» What is expected
For this exercise, reproduce the entries below exactly, but only from the line containing "Task: Click the Bluetooth icon in sidebar" through the line containing "This screenshot has height=501, width=1000.", both included.

» Data to examine
>>>

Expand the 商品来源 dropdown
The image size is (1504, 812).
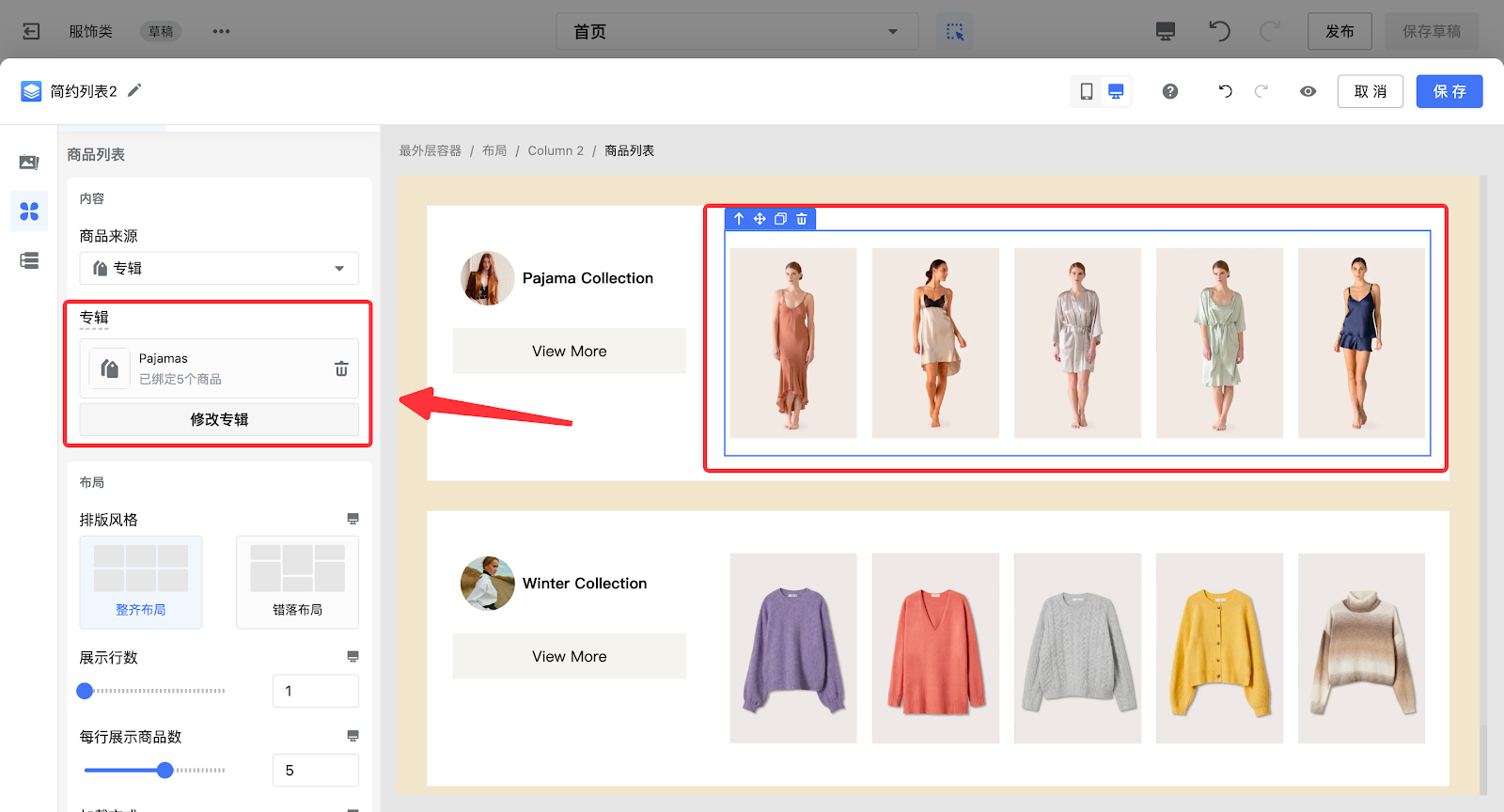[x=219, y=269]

<<<
>>>

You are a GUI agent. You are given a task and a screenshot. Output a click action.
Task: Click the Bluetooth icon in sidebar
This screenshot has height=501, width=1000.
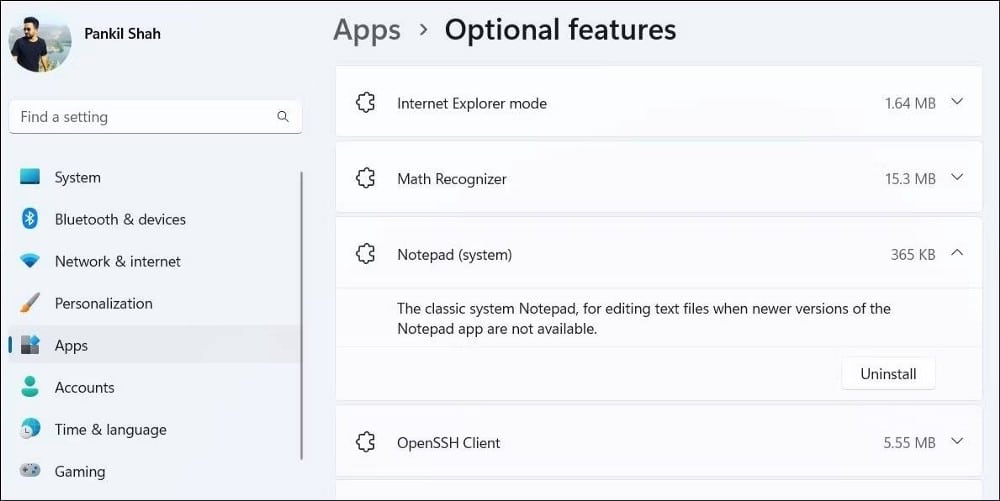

<<<

» Result below
Task: Click the Bluetooth icon in sidebar
This screenshot has height=501, width=1000.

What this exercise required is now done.